Tuesday, 1 February 2011

Will Lethal Injections Stop Due to Lack of Sodium Thiopental?

The only American manufacturer of a drug widely used in lethal injections for prisoners on death row recently announced it will stop producing sodium thiopental.



Since 1982 the method of execution in Texas has been lethal injection, consisting of three drugs administered in lethal doses.
The first prevents pain...its followed by a muscle relaxer, then a drug that stops the heart.



"One of those drugs is sodium thiopental and that is the drug that was recently announced that would not be manufactured any longer," Michelle Lyons, the public information officer for the Texas Department of Criminal Justice said.
Hospira Inc. temporarily halted production last year, and planned to start again this winter at a plant in Italy, but Italian authorities are not allowing exportation of the drug for the use of capital punishment.
Lyons said, "We do currently have enough sodium thiopental on hand to carry out the two executions that have been scheduled for the month of February."

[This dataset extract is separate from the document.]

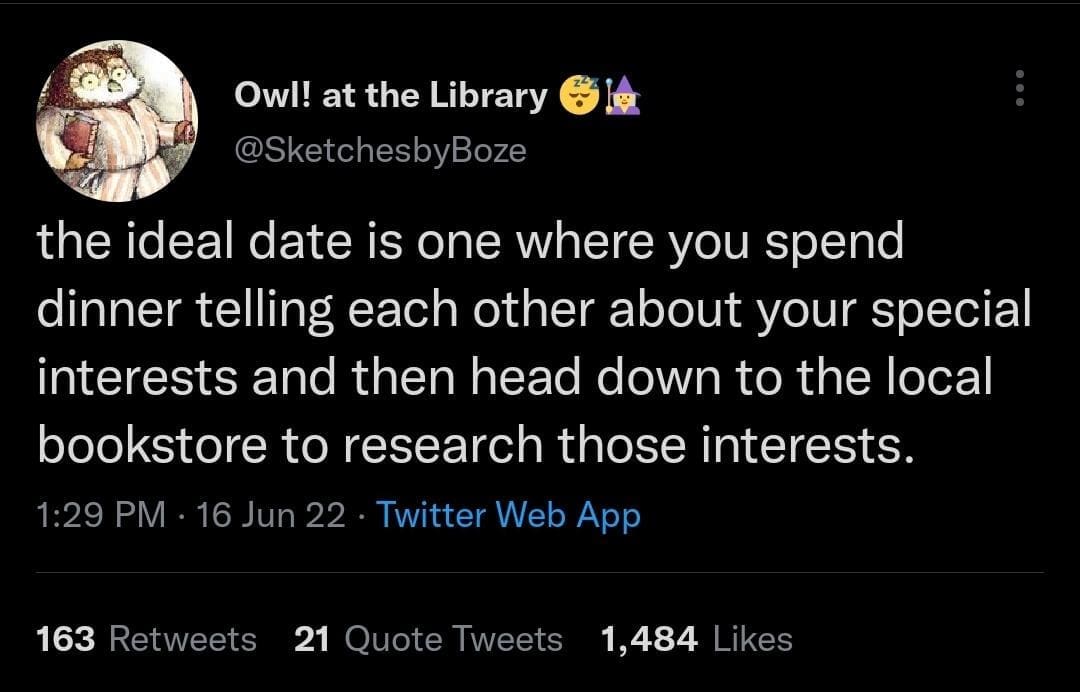Open the owl profile picture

The anesthetic is used by 34 of the 35 states that use lethal injection to carry out the death penalty.
The Texas Department of Criminal Justice, or TDCJ, carries out more executions than any other state.

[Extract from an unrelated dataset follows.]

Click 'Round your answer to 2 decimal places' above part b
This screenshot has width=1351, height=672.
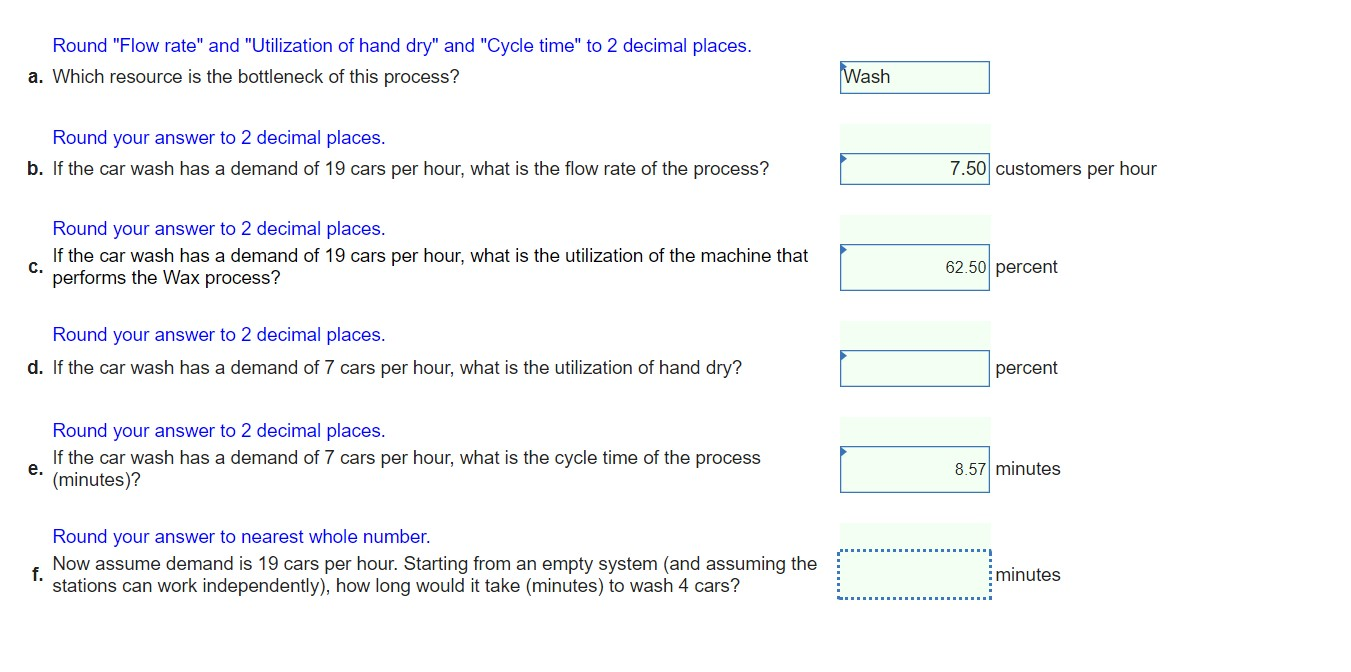pos(218,137)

"We'll certainly be looking at the drugs that other states have used successfully in their process," Lyons said.
District courts set execution dates across the state.

The TDCJ still has two more executions this year, but their supply of the drug expires in March.

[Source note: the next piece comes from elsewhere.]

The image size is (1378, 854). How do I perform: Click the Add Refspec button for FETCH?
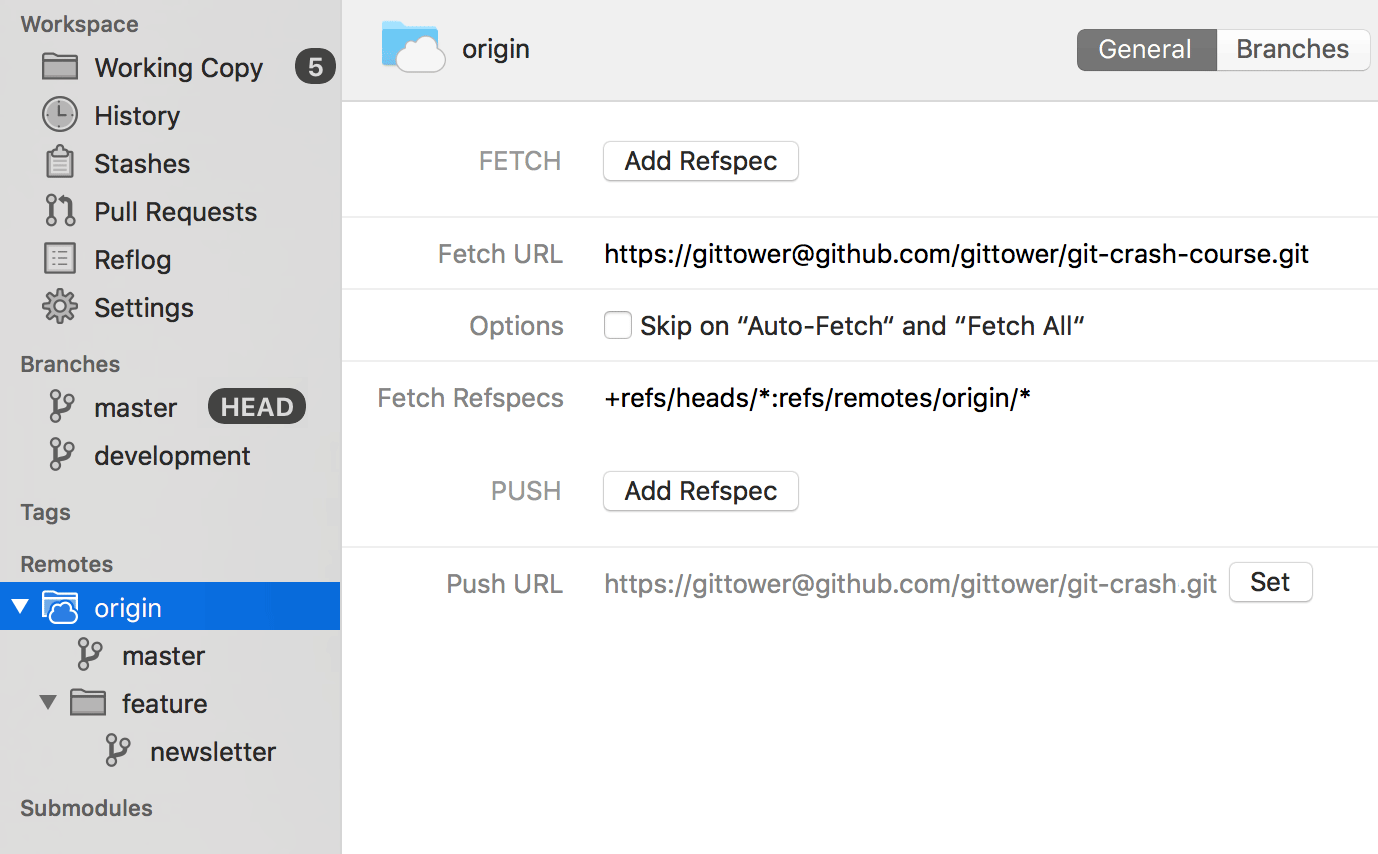pos(700,161)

Lyons said, "We have an execution scheduled in May, so we will make every attempt to have another drug in place so we can carry out that execution as we've been ordered."


If time runs out before they can find an alternative, those execution dates will be pushed back.
17 Death Row inmates were executed last year in 2010.

The Huntsville Unit is the only place in Texas where executions can take place, and only by lethal injection.